Stored items
<<<<

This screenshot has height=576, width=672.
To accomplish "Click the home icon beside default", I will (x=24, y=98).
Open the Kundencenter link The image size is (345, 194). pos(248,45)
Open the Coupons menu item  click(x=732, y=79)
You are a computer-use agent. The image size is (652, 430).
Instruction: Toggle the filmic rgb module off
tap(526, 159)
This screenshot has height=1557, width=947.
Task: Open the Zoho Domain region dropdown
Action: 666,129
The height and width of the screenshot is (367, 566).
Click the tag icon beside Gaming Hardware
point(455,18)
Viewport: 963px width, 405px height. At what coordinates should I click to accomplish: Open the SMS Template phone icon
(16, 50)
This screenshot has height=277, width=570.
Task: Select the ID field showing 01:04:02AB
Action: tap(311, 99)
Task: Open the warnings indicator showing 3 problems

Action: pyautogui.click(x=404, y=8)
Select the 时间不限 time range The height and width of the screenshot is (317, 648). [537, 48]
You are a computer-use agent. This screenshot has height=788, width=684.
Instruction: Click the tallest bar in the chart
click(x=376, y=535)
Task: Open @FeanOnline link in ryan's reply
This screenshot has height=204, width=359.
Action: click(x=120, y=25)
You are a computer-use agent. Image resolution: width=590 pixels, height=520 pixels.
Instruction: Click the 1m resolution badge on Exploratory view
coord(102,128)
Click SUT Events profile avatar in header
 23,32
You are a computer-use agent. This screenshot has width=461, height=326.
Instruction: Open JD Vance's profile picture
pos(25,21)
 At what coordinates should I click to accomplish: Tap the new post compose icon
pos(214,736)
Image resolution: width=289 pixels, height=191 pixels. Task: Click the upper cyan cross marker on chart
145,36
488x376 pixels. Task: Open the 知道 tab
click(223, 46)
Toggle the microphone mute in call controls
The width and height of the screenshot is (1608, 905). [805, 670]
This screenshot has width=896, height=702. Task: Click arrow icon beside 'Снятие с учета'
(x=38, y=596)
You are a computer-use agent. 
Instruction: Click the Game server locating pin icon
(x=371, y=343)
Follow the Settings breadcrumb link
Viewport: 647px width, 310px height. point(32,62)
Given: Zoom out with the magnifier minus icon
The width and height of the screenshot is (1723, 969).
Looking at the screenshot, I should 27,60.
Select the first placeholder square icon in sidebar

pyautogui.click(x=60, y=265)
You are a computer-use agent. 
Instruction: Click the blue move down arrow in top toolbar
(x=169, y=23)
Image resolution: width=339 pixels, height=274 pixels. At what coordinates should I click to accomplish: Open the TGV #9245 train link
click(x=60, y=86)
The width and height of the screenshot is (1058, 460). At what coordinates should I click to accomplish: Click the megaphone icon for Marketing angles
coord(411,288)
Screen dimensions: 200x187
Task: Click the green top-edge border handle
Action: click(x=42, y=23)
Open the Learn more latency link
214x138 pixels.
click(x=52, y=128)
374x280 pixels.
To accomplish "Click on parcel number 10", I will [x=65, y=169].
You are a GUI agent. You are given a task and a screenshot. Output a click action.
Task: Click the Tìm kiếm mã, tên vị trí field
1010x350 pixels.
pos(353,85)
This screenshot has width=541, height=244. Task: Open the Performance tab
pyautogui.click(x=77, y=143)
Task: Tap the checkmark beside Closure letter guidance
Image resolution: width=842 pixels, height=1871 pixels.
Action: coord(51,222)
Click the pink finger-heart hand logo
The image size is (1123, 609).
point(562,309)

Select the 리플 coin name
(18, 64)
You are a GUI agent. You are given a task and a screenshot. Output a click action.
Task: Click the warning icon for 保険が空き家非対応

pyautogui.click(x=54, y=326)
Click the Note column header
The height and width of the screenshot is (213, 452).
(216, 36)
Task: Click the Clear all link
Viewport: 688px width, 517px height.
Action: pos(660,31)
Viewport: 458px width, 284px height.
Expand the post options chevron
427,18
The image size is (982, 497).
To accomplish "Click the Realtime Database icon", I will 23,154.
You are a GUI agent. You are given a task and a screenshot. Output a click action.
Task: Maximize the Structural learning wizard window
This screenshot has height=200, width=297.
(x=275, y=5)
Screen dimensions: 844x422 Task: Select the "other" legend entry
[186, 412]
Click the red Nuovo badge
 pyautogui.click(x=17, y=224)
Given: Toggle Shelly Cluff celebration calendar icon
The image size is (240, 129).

>>>>

Task prompt: Retype the data in full, exactly.

Exercise answer:
This screenshot has height=576, width=672.
To accomplish "Click the home icon beside default", I will (x=24, y=98).
Open the Kundencenter link The image size is (345, 194). pos(248,45)
Open the Coupons menu item  click(x=732, y=79)
You are a computer-use agent. The image size is (652, 430).
Instruction: Toggle the filmic rgb module off
tap(526, 159)
This screenshot has height=1557, width=947.
Task: Open the Zoho Domain region dropdown
Action: 666,129
The height and width of the screenshot is (367, 566).
Click the tag icon beside Gaming Hardware
point(455,18)
Viewport: 963px width, 405px height. At what coordinates should I click to accomplish: Open the SMS Template phone icon
(16, 50)
This screenshot has height=277, width=570.
Task: Select the ID field showing 01:04:02AB
Action: tap(311, 99)
Task: Open the warnings indicator showing 3 problems

Action: pyautogui.click(x=404, y=8)
Select the 时间不限 time range The height and width of the screenshot is (317, 648). [537, 48]
You are a computer-use agent. This screenshot has height=788, width=684.
Instruction: Click the tallest bar in the chart
click(x=376, y=535)
Task: Open @FeanOnline link in ryan's reply
This screenshot has height=204, width=359.
Action: click(x=120, y=25)
You are a computer-use agent. Image resolution: width=590 pixels, height=520 pixels.
Instruction: Click the 1m resolution badge on Exploratory view
coord(102,128)
Click SUT Events profile avatar in header
 23,32
You are a computer-use agent. This screenshot has width=461, height=326.
Instruction: Open JD Vance's profile picture
pos(25,21)
 At what coordinates should I click to accomplish: Tap the new post compose icon
pos(214,736)
Image resolution: width=289 pixels, height=191 pixels. Task: Click the upper cyan cross marker on chart
145,36
488x376 pixels. Task: Open the 知道 tab
click(223, 46)
Toggle the microphone mute in call controls
The width and height of the screenshot is (1608, 905). [805, 670]
This screenshot has width=896, height=702. Task: Click arrow icon beside 'Снятие с учета'
(x=38, y=596)
You are a computer-use agent. 
Instruction: Click the Game server locating pin icon
(x=371, y=343)
Follow the Settings breadcrumb link
Viewport: 647px width, 310px height. point(32,62)
Given: Zoom out with the magnifier minus icon
The width and height of the screenshot is (1723, 969).
Looking at the screenshot, I should 27,60.
Select the first placeholder square icon in sidebar

pyautogui.click(x=60, y=265)
You are a computer-use agent. 
Instruction: Click the blue move down arrow in top toolbar
(x=169, y=23)
Image resolution: width=339 pixels, height=274 pixels. At what coordinates should I click to accomplish: Open the TGV #9245 train link
click(x=60, y=86)
The width and height of the screenshot is (1058, 460). At what coordinates should I click to accomplish: Click the megaphone icon for Marketing angles
coord(411,288)
Screen dimensions: 200x187
Task: Click the green top-edge border handle
Action: click(x=42, y=23)
Open the Learn more latency link
214x138 pixels.
click(x=52, y=128)
374x280 pixels.
To accomplish "Click on parcel number 10", I will [x=65, y=169].
You are a GUI agent. You are given a task and a screenshot. Output a click action.
Task: Click the Tìm kiếm mã, tên vị trí field
1010x350 pixels.
pos(353,85)
This screenshot has width=541, height=244. Task: Open the Performance tab
pyautogui.click(x=77, y=143)
Task: Tap the checkmark beside Closure letter guidance
Image resolution: width=842 pixels, height=1871 pixels.
Action: coord(51,222)
Click the pink finger-heart hand logo
The image size is (1123, 609).
point(562,309)

Select the 리플 coin name
(18, 64)
You are a GUI agent. You are given a task and a screenshot. Output a click action.
Task: Click the warning icon for 保険が空き家非対応

pyautogui.click(x=54, y=326)
Click the Note column header
The height and width of the screenshot is (213, 452).
(216, 36)
Task: Click the Clear all link
Viewport: 688px width, 517px height.
Action: pos(660,31)
Viewport: 458px width, 284px height.
Expand the post options chevron
427,18
The image size is (982, 497).
To accomplish "Click the Realtime Database icon", I will 23,154.
You are a GUI agent. You are given a task and a screenshot. Output a click action.
Task: Maximize the Structural learning wizard window
This screenshot has height=200, width=297.
(x=275, y=5)
Screen dimensions: 844x422 Task: Select the "other" legend entry
[186, 412]
Click the red Nuovo badge
 pyautogui.click(x=17, y=224)
Given: Toggle Shelly Cluff celebration calendar icon
The image size is (240, 129).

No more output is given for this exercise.